* PROVIDED RECORDS:
>>>>

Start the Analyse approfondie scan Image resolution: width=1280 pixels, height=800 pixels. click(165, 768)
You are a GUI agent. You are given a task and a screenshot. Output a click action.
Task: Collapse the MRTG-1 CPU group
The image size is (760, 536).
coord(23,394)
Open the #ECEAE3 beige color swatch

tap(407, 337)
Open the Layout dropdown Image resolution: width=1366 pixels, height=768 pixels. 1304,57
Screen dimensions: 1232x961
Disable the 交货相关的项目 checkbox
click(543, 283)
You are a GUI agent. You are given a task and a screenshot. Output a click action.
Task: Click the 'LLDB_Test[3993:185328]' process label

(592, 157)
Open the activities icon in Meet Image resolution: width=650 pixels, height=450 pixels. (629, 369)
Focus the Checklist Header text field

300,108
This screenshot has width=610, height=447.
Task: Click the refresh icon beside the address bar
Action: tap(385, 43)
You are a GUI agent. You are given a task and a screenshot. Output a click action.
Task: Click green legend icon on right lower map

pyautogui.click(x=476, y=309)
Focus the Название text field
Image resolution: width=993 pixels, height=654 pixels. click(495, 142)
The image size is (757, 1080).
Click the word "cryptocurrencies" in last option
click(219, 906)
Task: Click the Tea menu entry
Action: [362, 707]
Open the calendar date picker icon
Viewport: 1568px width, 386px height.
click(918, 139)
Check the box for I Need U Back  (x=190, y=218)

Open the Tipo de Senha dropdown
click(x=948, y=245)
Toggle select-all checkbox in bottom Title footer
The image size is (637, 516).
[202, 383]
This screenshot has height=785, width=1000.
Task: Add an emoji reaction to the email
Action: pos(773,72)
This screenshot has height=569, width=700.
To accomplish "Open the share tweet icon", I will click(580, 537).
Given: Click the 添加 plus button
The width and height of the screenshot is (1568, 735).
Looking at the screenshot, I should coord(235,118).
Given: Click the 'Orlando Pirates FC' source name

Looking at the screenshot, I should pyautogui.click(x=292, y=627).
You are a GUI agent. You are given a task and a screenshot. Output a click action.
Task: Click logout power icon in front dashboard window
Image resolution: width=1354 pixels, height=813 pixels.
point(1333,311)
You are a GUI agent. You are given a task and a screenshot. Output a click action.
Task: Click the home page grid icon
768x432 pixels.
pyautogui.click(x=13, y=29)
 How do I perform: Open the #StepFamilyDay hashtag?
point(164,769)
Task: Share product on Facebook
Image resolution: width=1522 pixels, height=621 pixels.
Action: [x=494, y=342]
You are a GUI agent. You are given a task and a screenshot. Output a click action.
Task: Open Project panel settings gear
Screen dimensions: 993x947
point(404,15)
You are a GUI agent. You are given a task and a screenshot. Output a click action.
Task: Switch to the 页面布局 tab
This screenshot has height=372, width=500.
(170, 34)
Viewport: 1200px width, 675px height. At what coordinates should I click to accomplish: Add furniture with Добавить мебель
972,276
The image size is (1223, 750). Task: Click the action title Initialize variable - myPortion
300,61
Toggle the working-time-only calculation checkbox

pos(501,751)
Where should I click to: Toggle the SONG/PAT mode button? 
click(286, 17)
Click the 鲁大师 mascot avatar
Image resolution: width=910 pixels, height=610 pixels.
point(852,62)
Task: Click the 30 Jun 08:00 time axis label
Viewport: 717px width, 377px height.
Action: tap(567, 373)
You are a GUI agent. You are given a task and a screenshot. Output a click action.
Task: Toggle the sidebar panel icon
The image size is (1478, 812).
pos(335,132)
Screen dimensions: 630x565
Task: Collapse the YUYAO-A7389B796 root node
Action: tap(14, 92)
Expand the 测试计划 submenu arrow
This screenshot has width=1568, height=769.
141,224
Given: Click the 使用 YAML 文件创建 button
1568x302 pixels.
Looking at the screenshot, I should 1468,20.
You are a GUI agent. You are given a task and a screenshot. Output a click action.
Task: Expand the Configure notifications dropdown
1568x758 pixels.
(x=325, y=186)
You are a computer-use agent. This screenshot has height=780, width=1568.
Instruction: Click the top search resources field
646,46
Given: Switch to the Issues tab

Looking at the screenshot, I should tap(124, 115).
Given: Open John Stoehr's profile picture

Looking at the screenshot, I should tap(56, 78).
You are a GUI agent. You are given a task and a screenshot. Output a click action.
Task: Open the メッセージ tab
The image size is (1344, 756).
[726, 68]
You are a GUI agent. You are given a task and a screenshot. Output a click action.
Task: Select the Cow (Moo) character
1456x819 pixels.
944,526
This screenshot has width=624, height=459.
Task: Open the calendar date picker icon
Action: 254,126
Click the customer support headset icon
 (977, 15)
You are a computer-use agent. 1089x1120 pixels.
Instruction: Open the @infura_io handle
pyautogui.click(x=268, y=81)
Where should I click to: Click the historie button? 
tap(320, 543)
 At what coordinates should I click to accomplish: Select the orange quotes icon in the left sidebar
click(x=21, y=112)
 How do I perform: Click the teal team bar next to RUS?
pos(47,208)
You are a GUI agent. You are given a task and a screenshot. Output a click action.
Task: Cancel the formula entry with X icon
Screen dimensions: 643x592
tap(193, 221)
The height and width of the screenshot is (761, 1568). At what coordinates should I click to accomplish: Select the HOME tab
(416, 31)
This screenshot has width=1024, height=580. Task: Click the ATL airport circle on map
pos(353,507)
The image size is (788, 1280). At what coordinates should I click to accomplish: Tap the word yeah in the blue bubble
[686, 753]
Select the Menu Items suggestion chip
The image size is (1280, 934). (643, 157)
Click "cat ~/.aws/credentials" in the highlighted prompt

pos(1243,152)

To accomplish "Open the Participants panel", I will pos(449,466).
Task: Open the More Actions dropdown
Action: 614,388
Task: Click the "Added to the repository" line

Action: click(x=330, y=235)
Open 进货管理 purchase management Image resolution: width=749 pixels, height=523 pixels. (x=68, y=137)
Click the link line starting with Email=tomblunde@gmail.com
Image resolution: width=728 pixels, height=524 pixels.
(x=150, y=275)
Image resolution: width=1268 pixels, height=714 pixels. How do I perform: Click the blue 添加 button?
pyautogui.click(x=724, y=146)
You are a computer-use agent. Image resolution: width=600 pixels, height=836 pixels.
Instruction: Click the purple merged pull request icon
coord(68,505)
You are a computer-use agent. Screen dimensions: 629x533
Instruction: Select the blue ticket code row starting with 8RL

<<<<

* TASK OBJECTIVE: Repeat the data in full. Nothing may be dropped or altered.

* COMPLETED EXERCISE:
Start the Analyse approfondie scan Image resolution: width=1280 pixels, height=800 pixels. click(165, 768)
You are a GUI agent. You are given a task and a screenshot. Output a click action.
Task: Collapse the MRTG-1 CPU group
The image size is (760, 536).
coord(23,394)
Open the #ECEAE3 beige color swatch

tap(407, 337)
Open the Layout dropdown Image resolution: width=1366 pixels, height=768 pixels. 1304,57
Screen dimensions: 1232x961
Disable the 交货相关的项目 checkbox
click(543, 283)
You are a GUI agent. You are given a task and a screenshot. Output a click action.
Task: Click the 'LLDB_Test[3993:185328]' process label

(592, 157)
Open the activities icon in Meet Image resolution: width=650 pixels, height=450 pixels. (629, 369)
Focus the Checklist Header text field

300,108
This screenshot has width=610, height=447.
Task: Click the refresh icon beside the address bar
Action: tap(385, 43)
You are a GUI agent. You are given a task and a screenshot. Output a click action.
Task: Click green legend icon on right lower map

pyautogui.click(x=476, y=309)
Focus the Название text field
Image resolution: width=993 pixels, height=654 pixels. click(495, 142)
The image size is (757, 1080).
Click the word "cryptocurrencies" in last option
click(219, 906)
Task: Click the Tea menu entry
Action: [362, 707]
Open the calendar date picker icon
Viewport: 1568px width, 386px height.
click(918, 139)
Check the box for I Need U Back  (x=190, y=218)

Open the Tipo de Senha dropdown
click(x=948, y=245)
Toggle select-all checkbox in bottom Title footer
The image size is (637, 516).
[202, 383]
This screenshot has height=785, width=1000.
Task: Add an emoji reaction to the email
Action: pos(773,72)
This screenshot has height=569, width=700.
To accomplish "Open the share tweet icon", I will click(580, 537).
Given: Click the 添加 plus button
The width and height of the screenshot is (1568, 735).
Looking at the screenshot, I should coord(235,118).
Given: Click the 'Orlando Pirates FC' source name

Looking at the screenshot, I should pyautogui.click(x=292, y=627).
You are a GUI agent. You are given a task and a screenshot. Output a click action.
Task: Click logout power icon in front dashboard window
Image resolution: width=1354 pixels, height=813 pixels.
point(1333,311)
You are a GUI agent. You are given a task and a screenshot. Output a click action.
Task: Click the home page grid icon
768x432 pixels.
pyautogui.click(x=13, y=29)
 How do I perform: Open the #StepFamilyDay hashtag?
point(164,769)
Task: Share product on Facebook
Image resolution: width=1522 pixels, height=621 pixels.
Action: [x=494, y=342]
You are a GUI agent. You are given a task and a screenshot. Output a click action.
Task: Open Project panel settings gear
Screen dimensions: 993x947
point(404,15)
You are a GUI agent. You are given a task and a screenshot. Output a click action.
Task: Switch to the 页面布局 tab
This screenshot has height=372, width=500.
(170, 34)
Viewport: 1200px width, 675px height. At what coordinates should I click to accomplish: Add furniture with Добавить мебель
972,276
The image size is (1223, 750). Task: Click the action title Initialize variable - myPortion
300,61
Toggle the working-time-only calculation checkbox

pos(501,751)
Where should I click to: Toggle the SONG/PAT mode button? 
click(286, 17)
Click the 鲁大师 mascot avatar
Image resolution: width=910 pixels, height=610 pixels.
point(852,62)
Task: Click the 30 Jun 08:00 time axis label
Viewport: 717px width, 377px height.
Action: tap(567, 373)
You are a GUI agent. You are given a task and a screenshot. Output a click action.
Task: Toggle the sidebar panel icon
The image size is (1478, 812).
pos(335,132)
Screen dimensions: 630x565
Task: Collapse the YUYAO-A7389B796 root node
Action: tap(14, 92)
Expand the 测试计划 submenu arrow
This screenshot has width=1568, height=769.
141,224
Given: Click the 使用 YAML 文件创建 button
1568x302 pixels.
Looking at the screenshot, I should 1468,20.
You are a GUI agent. You are given a task and a screenshot. Output a click action.
Task: Expand the Configure notifications dropdown
1568x758 pixels.
(x=325, y=186)
You are a computer-use agent. This screenshot has height=780, width=1568.
Instruction: Click the top search resources field
646,46
Given: Switch to the Issues tab

Looking at the screenshot, I should tap(124, 115).
Given: Open John Stoehr's profile picture

Looking at the screenshot, I should tap(56, 78).
You are a GUI agent. You are given a task and a screenshot. Output a click action.
Task: Open the メッセージ tab
The image size is (1344, 756).
[726, 68]
You are a GUI agent. You are given a task and a screenshot. Output a click action.
Task: Select the Cow (Moo) character
1456x819 pixels.
944,526
This screenshot has width=624, height=459.
Task: Open the calendar date picker icon
Action: 254,126
Click the customer support headset icon
 (977, 15)
You are a computer-use agent. 1089x1120 pixels.
Instruction: Open the @infura_io handle
pyautogui.click(x=268, y=81)
Where should I click to: Click the historie button? 
tap(320, 543)
 At what coordinates should I click to accomplish: Select the orange quotes icon in the left sidebar
click(x=21, y=112)
 How do I perform: Click the teal team bar next to RUS?
pos(47,208)
You are a GUI agent. You are given a task and a screenshot. Output a click action.
Task: Cancel the formula entry with X icon
Screen dimensions: 643x592
tap(193, 221)
The height and width of the screenshot is (761, 1568). At what coordinates should I click to accomplish: Select the HOME tab
(416, 31)
This screenshot has width=1024, height=580. Task: Click the ATL airport circle on map
pos(353,507)
The image size is (788, 1280). At what coordinates should I click to accomplish: Tap the word yeah in the blue bubble
[686, 753]
Select the Menu Items suggestion chip
The image size is (1280, 934). (643, 157)
Click "cat ~/.aws/credentials" in the highlighted prompt

pos(1243,152)

To accomplish "Open the Participants panel", I will pos(449,466).
Task: Open the More Actions dropdown
Action: 614,388
Task: Click the "Added to the repository" line

Action: click(x=330, y=235)
Open 进货管理 purchase management Image resolution: width=749 pixels, height=523 pixels. (x=68, y=137)
Click the link line starting with Email=tomblunde@gmail.com
Image resolution: width=728 pixels, height=524 pixels.
(x=150, y=275)
Image resolution: width=1268 pixels, height=714 pixels. How do I perform: Click the blue 添加 button?
pyautogui.click(x=724, y=146)
You are a computer-use agent. Image resolution: width=600 pixels, height=836 pixels.
Instruction: Click the purple merged pull request icon
coord(68,505)
You are a computer-use agent. Screen dimensions: 629x533
Instruction: Select the blue ticket code row starting with 8RL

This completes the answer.